Operator precedence matters and is a common source of errors. Star binds tightest, then concatenation, then union — just as exponentiation binds tighter than multiplication, which binds tighter than addition. So *ab** means *a* followed by zero or more *b*'s, not zero or more repetitions of *ab*. For the latter, you need parentheses: (ab)*. Getting this wrong is the regular expression equivalent of misreading 2 + 3 × 4 as (2 + 3) × 4.
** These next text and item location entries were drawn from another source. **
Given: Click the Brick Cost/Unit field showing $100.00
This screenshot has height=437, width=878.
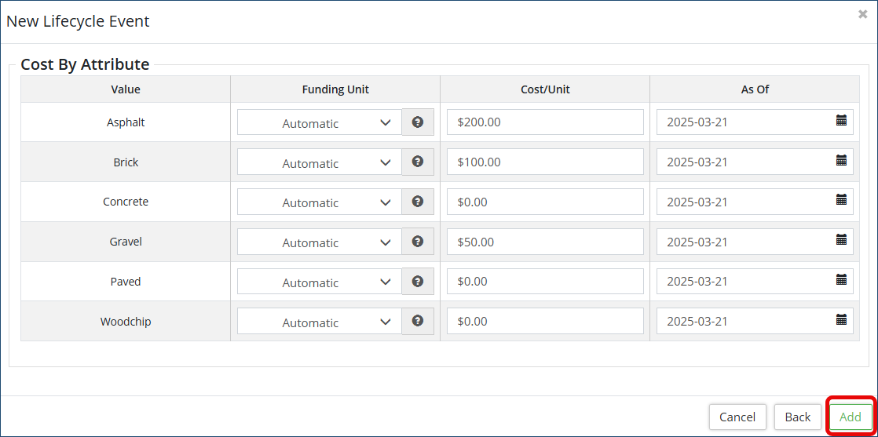Looking at the screenshot, I should click(545, 162).
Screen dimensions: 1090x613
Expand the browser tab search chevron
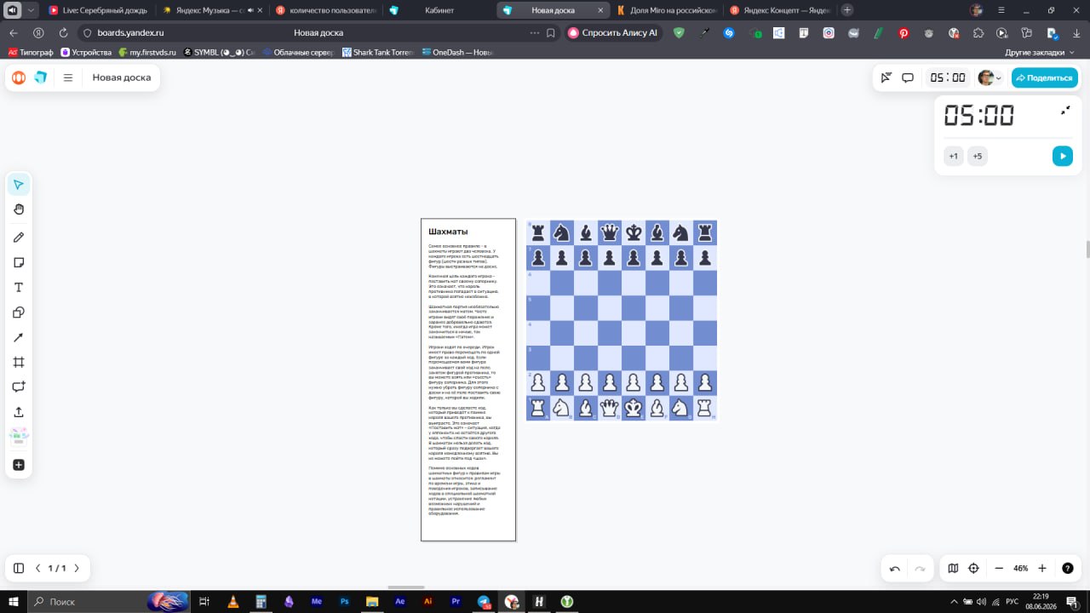[x=32, y=10]
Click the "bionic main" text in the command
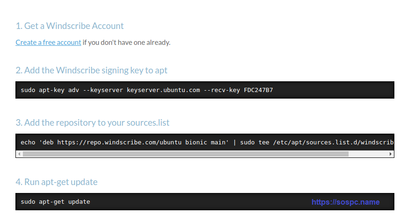 coord(207,142)
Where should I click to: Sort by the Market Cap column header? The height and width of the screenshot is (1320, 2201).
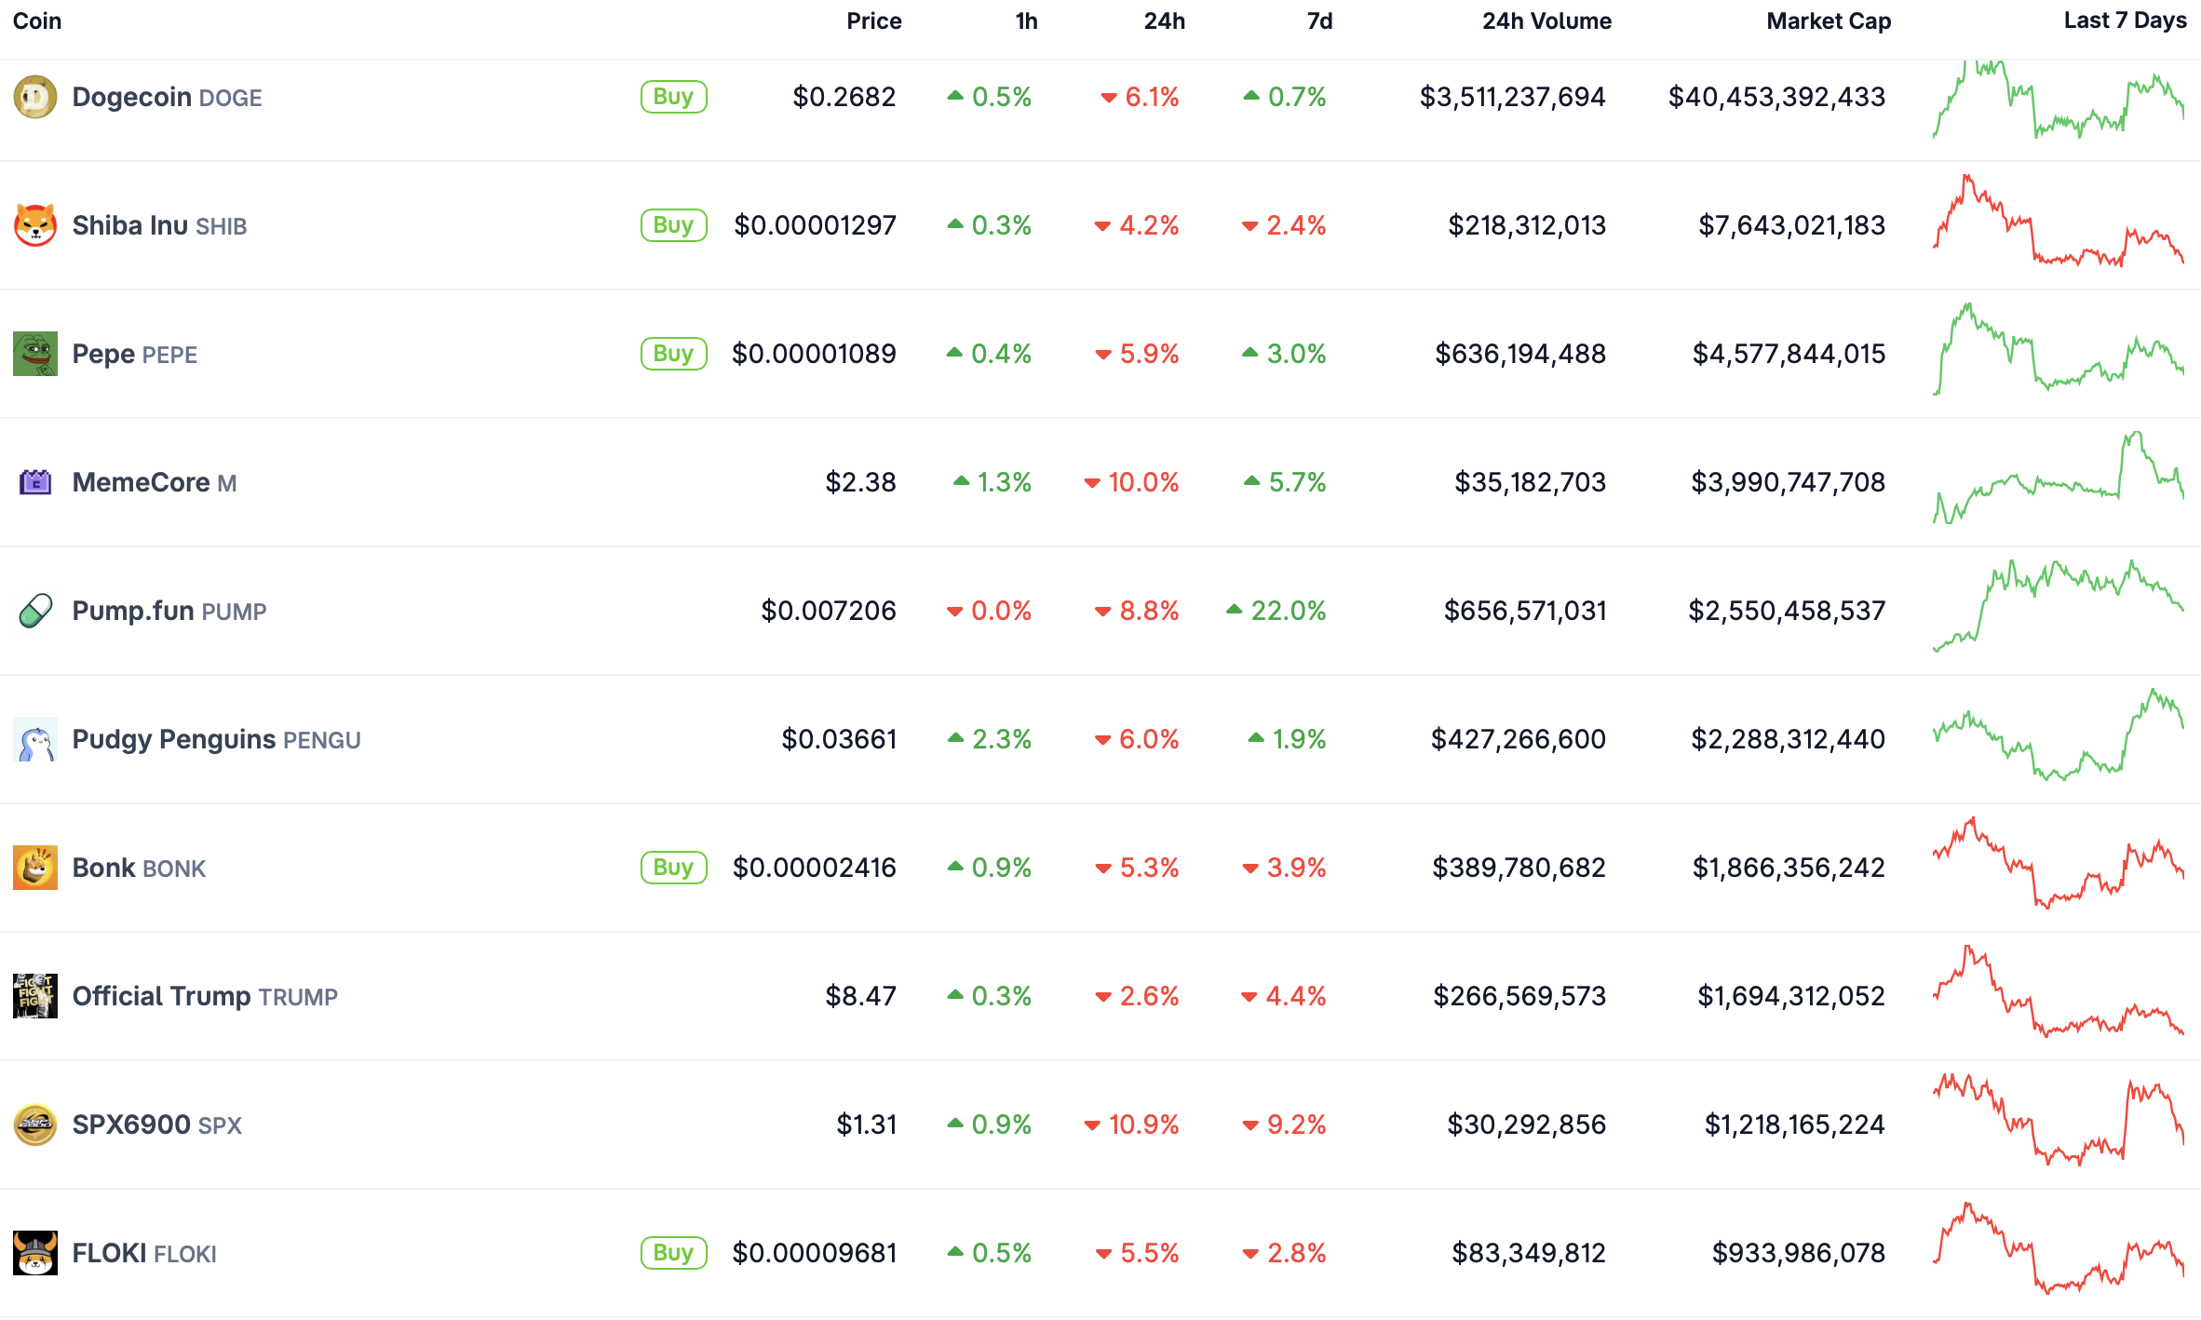point(1828,21)
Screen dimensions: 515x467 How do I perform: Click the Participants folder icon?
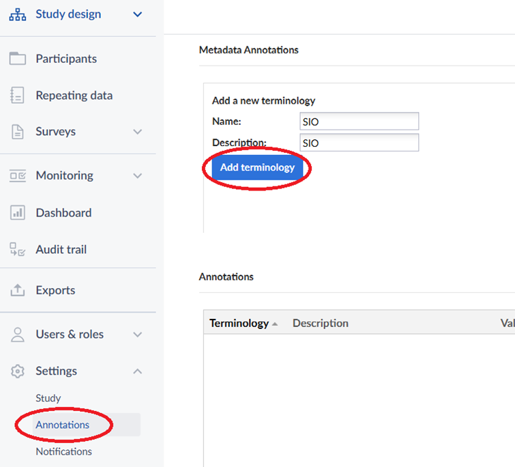click(18, 59)
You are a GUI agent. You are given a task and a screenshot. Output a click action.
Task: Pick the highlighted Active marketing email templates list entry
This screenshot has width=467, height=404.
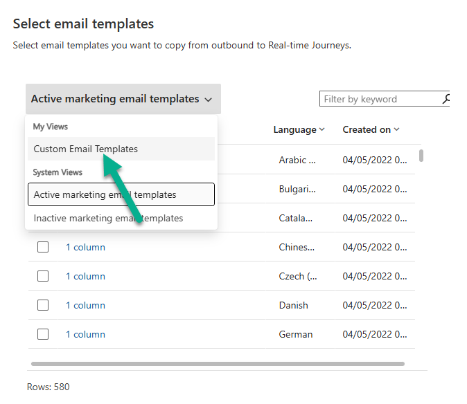click(121, 194)
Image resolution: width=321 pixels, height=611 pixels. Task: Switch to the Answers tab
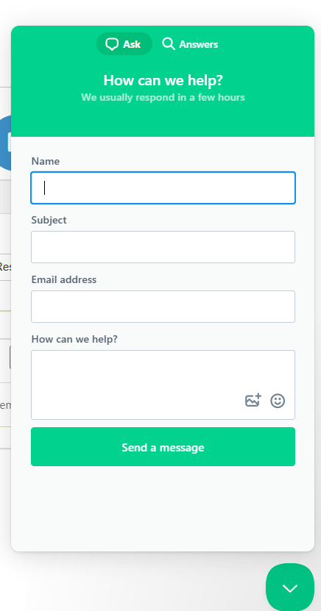pyautogui.click(x=191, y=44)
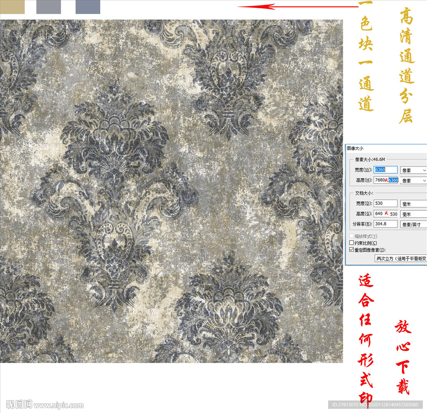Click document height field showing 640

pos(379,213)
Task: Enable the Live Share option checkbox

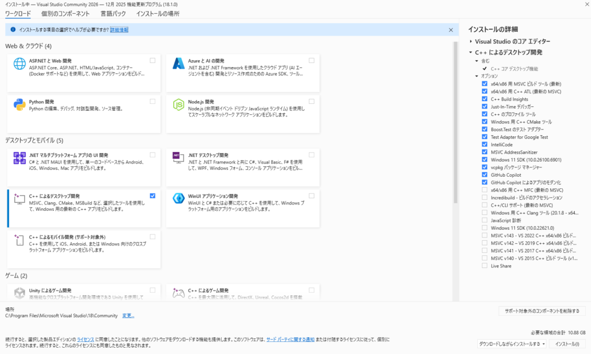Action: pyautogui.click(x=484, y=266)
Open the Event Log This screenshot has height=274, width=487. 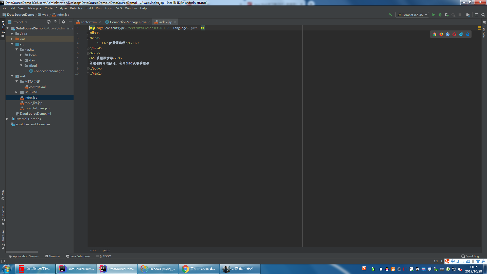470,256
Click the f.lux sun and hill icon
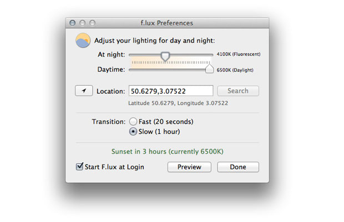Screen dimensions: 344x222 click(x=83, y=41)
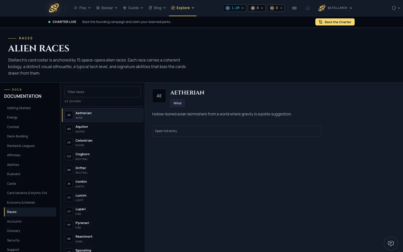Open the @STELLARCH account dropdown
The image size is (403, 252).
click(335, 8)

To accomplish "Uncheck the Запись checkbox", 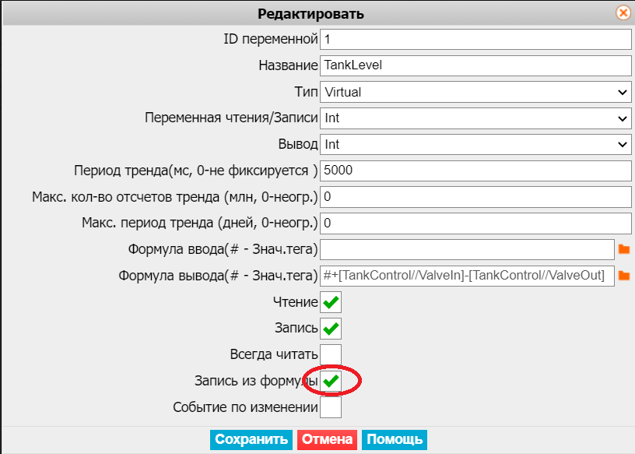I will coord(331,329).
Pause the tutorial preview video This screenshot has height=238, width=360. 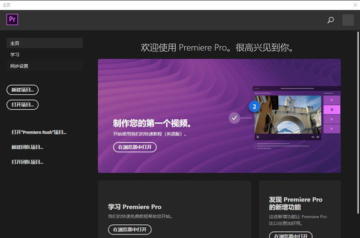click(x=258, y=137)
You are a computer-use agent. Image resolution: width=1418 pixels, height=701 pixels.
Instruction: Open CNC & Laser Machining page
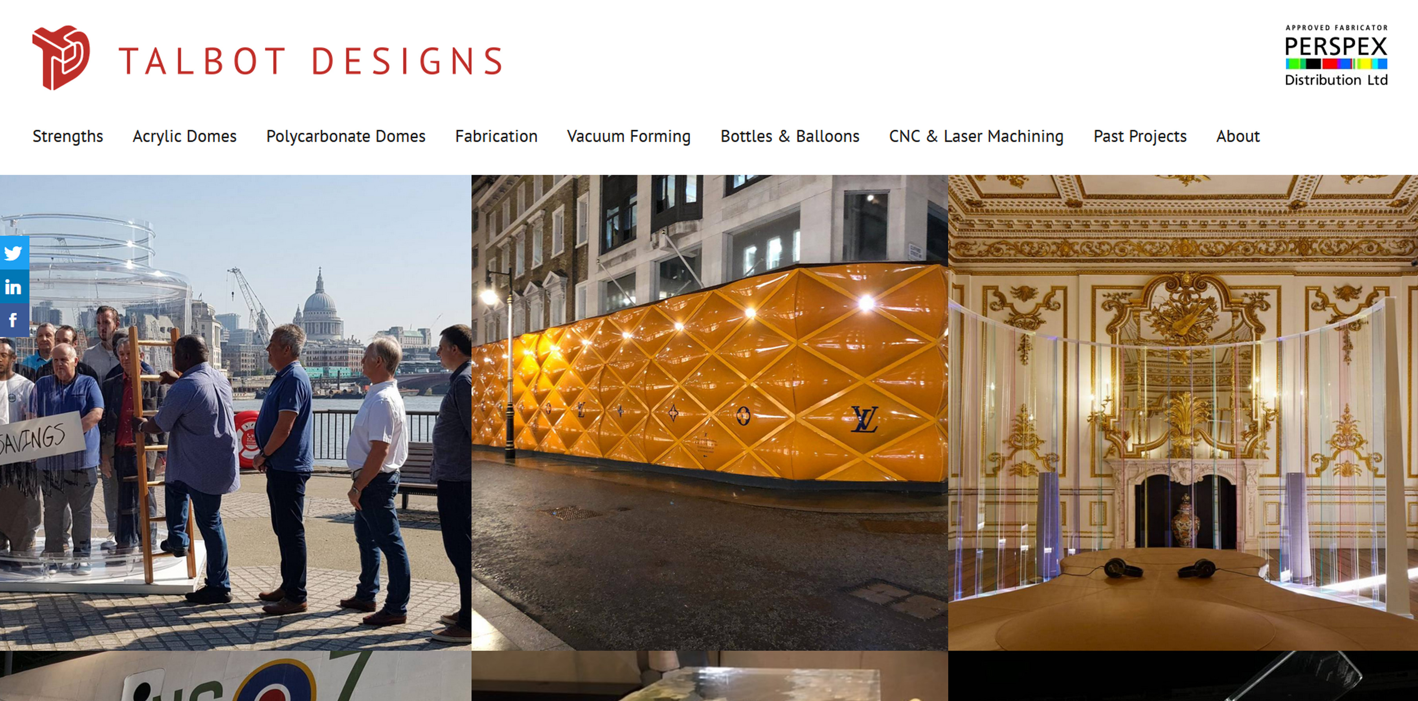pyautogui.click(x=976, y=136)
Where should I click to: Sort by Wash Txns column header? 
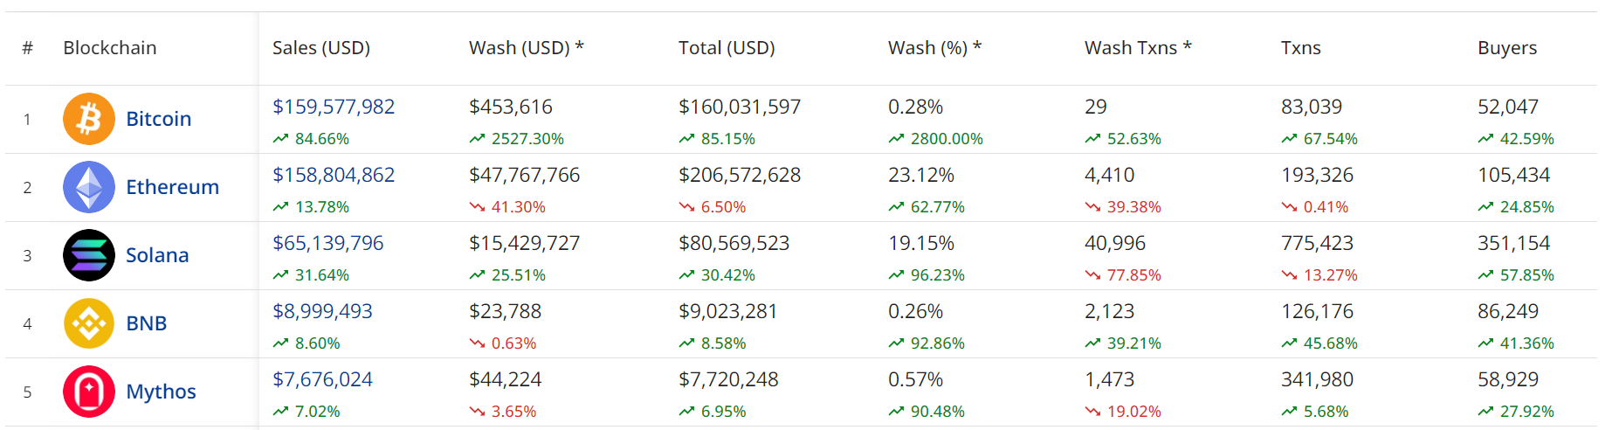pos(1138,48)
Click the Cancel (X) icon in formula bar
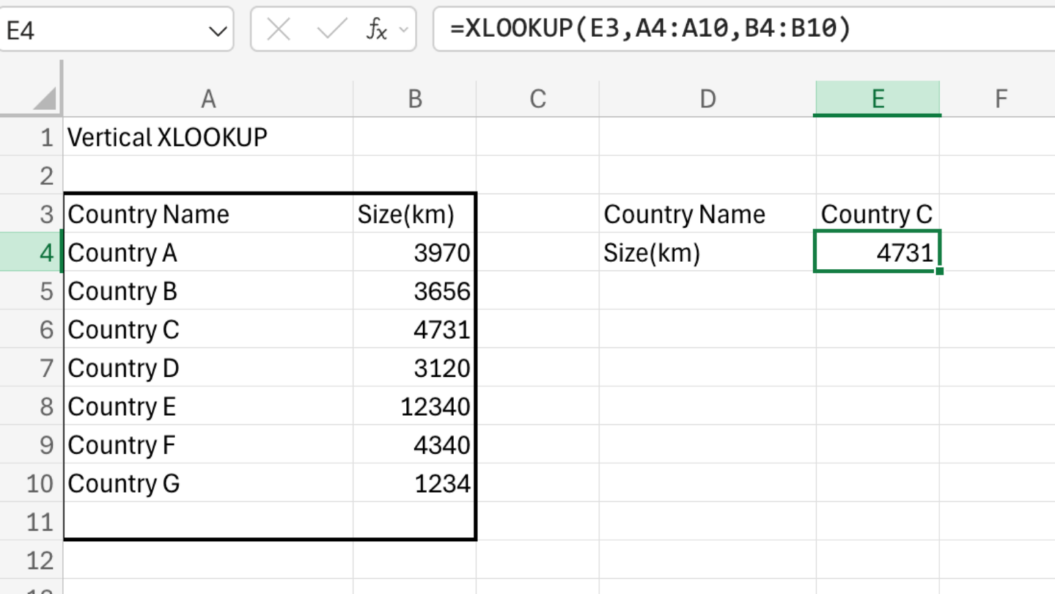This screenshot has height=594, width=1055. tap(277, 30)
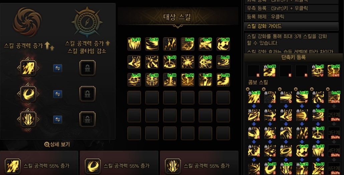Select the swirl-shaped enhanced skill slot
The height and width of the screenshot is (175, 344).
point(28,94)
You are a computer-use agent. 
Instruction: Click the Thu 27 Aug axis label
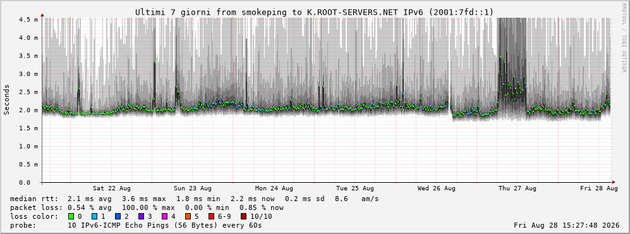(x=518, y=188)

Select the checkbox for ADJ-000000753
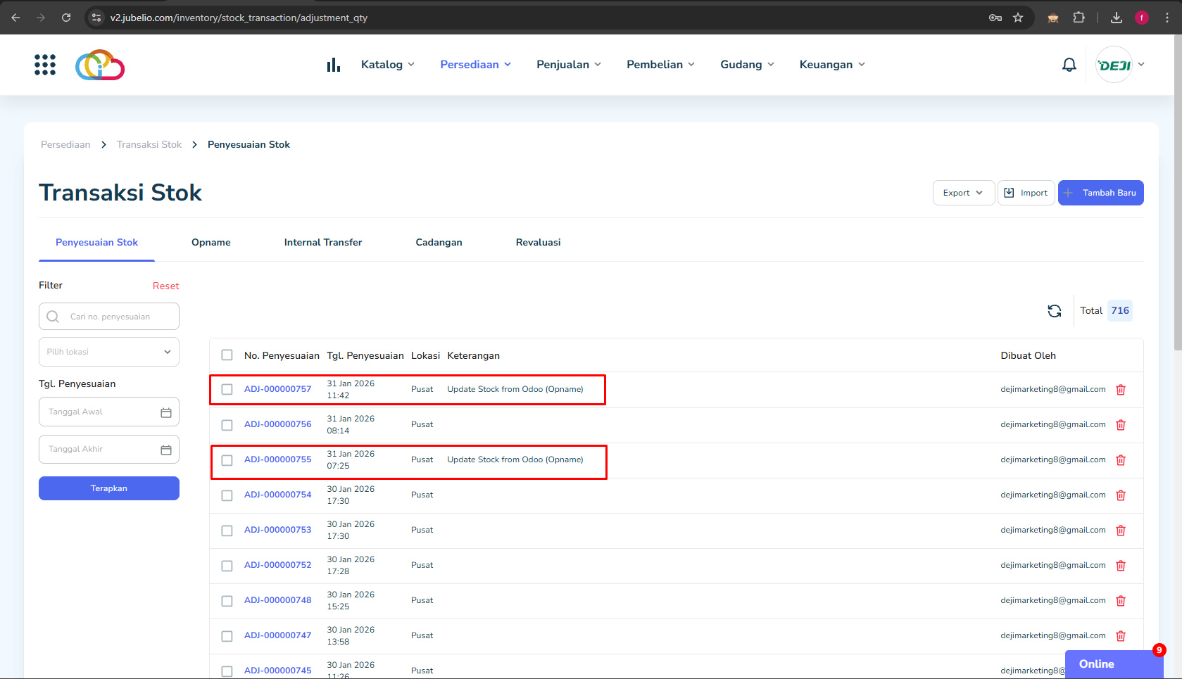pyautogui.click(x=227, y=531)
The formal regular expressions you study in theory of computation are deliberately minimal — just union, concatenation, and star. The regex engines in programming languages (grep, Python's `re`, PCRE) add many conveniences: character classes like `[a-z]`, quantifiers like `+` and `?`, backreferences, lookahead, and more. Some of these additions (like backreferences) actually go beyond regular languages, allowing the engine to match patterns that no finite automaton can recognize. The formal definition matters precisely because it draws a clean boundary: these three operations, and nothing more, characterize the regular languages. This boundary is what the Kleene theorem makes precise, connecting regular expressions, NFAs, and DFAs into a single equivalence.